* [WHAT TO DO] Working from the records below, repeat exactly the lines starting at the line that contains "Task: Choose Merge With Text menu entry" and ending at the line that contains "Keep MASONRY layout selected", inclusive.

* [DATA RECORDS]
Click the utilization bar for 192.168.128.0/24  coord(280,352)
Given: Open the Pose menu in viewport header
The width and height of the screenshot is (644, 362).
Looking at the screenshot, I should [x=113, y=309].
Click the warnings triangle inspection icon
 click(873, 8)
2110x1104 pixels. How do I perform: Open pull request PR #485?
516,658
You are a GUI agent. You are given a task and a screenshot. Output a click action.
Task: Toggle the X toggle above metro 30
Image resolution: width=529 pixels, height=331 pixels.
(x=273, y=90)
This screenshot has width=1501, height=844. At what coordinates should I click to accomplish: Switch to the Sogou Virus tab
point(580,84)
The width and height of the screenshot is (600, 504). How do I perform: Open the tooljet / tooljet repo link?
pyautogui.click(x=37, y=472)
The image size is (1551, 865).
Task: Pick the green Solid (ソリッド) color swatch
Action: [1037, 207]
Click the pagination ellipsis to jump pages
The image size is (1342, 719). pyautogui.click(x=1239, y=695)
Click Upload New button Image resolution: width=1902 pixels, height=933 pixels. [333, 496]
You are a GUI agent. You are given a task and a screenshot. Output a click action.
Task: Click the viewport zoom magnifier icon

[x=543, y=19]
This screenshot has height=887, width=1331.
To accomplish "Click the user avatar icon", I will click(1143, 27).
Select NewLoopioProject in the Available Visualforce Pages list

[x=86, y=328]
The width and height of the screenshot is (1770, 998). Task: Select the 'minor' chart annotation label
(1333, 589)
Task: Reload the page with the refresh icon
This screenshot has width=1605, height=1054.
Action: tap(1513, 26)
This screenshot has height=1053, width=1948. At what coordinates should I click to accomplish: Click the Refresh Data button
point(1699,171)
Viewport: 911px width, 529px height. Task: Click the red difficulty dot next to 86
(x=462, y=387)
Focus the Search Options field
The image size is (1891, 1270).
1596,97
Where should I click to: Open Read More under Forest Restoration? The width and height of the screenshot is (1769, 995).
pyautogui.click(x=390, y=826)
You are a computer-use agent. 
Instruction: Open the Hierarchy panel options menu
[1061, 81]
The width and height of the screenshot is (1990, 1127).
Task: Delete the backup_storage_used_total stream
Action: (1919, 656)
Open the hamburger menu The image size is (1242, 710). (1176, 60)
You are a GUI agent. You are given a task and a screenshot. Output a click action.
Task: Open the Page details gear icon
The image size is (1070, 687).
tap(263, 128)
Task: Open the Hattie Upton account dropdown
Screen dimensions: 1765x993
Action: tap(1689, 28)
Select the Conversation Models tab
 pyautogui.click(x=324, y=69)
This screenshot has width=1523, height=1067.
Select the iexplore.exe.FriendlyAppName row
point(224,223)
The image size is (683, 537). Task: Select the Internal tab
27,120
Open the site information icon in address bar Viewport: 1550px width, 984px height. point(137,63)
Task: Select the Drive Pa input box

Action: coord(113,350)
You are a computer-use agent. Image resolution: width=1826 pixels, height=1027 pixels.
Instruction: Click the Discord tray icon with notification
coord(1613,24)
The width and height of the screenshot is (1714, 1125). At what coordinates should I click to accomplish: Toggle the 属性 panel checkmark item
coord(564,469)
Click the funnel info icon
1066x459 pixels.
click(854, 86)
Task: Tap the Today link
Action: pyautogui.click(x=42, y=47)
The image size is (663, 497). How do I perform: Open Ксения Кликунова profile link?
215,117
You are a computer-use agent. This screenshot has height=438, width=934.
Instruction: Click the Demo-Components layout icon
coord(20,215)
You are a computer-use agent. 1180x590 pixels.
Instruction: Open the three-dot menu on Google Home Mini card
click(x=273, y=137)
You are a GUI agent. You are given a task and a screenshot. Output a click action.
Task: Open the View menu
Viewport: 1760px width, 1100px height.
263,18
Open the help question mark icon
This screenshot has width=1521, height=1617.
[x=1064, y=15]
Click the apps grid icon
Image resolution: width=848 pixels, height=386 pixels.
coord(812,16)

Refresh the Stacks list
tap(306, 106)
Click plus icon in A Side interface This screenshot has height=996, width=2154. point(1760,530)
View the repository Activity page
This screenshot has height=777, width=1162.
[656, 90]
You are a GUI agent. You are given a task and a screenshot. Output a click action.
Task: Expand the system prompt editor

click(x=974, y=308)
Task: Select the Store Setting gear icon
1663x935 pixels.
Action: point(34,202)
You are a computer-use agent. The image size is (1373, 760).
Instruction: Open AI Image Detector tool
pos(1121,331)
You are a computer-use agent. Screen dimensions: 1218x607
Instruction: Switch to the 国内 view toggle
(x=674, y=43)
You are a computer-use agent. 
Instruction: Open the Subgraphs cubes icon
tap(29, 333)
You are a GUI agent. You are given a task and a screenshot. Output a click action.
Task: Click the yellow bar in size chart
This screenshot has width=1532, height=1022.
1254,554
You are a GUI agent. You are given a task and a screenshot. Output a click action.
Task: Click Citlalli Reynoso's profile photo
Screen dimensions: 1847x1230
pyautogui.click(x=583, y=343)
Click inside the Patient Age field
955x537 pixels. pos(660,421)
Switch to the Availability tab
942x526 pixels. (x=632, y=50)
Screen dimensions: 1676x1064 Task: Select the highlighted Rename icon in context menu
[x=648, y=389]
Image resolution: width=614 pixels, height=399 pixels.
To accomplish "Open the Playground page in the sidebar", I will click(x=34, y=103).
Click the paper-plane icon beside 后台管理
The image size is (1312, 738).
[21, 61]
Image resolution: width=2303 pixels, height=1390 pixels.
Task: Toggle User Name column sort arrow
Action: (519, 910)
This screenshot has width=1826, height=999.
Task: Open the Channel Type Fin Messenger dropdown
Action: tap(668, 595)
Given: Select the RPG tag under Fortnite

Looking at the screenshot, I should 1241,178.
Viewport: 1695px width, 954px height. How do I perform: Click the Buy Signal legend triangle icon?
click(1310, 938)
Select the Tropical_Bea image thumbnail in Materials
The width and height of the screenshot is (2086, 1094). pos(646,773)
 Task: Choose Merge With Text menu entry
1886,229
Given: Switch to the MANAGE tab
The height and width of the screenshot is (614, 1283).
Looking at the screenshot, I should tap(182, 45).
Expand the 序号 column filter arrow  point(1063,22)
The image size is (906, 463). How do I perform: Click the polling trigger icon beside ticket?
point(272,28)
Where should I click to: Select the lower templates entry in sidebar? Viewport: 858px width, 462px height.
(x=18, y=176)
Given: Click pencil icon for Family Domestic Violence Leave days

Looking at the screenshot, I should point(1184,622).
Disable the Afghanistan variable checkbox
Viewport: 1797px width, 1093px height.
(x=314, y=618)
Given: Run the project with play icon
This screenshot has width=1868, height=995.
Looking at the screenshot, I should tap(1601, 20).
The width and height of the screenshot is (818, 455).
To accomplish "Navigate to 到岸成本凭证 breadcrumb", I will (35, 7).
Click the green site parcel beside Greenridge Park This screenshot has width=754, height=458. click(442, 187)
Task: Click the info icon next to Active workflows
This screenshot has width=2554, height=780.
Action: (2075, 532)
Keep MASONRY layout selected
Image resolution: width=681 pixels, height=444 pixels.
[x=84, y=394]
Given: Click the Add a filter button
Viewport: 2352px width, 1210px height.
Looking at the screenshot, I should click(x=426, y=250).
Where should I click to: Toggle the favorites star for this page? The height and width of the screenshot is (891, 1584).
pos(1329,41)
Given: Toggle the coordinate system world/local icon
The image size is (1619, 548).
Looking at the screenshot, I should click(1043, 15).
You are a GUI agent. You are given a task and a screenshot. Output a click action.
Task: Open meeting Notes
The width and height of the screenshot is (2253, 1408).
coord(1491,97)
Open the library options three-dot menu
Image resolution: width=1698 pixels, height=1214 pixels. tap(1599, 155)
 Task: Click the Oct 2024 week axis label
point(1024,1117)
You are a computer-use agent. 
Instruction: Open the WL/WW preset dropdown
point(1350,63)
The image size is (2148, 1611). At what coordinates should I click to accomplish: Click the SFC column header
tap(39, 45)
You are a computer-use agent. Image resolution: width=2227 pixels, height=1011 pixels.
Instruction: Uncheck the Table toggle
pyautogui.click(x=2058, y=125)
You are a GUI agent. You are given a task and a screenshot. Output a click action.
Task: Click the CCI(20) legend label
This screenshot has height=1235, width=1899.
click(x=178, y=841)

* [RESULT OF THIS TASK]
 Task: Choose Merge With Text menu entry
1886,229
Given: Switch to the MANAGE tab
The height and width of the screenshot is (614, 1283).
Looking at the screenshot, I should tap(182, 45).
Expand the 序号 column filter arrow  point(1063,22)
The image size is (906, 463). How do I perform: Click the polling trigger icon beside ticket?
point(272,28)
Where should I click to: Select the lower templates entry in sidebar? Viewport: 858px width, 462px height.
(x=18, y=176)
Given: Click pencil icon for Family Domestic Violence Leave days

Looking at the screenshot, I should point(1184,622).
Disable the Afghanistan variable checkbox
Viewport: 1797px width, 1093px height.
(x=314, y=618)
Given: Run the project with play icon
This screenshot has width=1868, height=995.
Looking at the screenshot, I should tap(1601, 20).
The width and height of the screenshot is (818, 455).
To accomplish "Navigate to 到岸成本凭证 breadcrumb", I will (35, 7).
Click the green site parcel beside Greenridge Park This screenshot has width=754, height=458. click(442, 187)
Task: Click the info icon next to Active workflows
This screenshot has width=2554, height=780.
Action: (2075, 532)
Keep MASONRY layout selected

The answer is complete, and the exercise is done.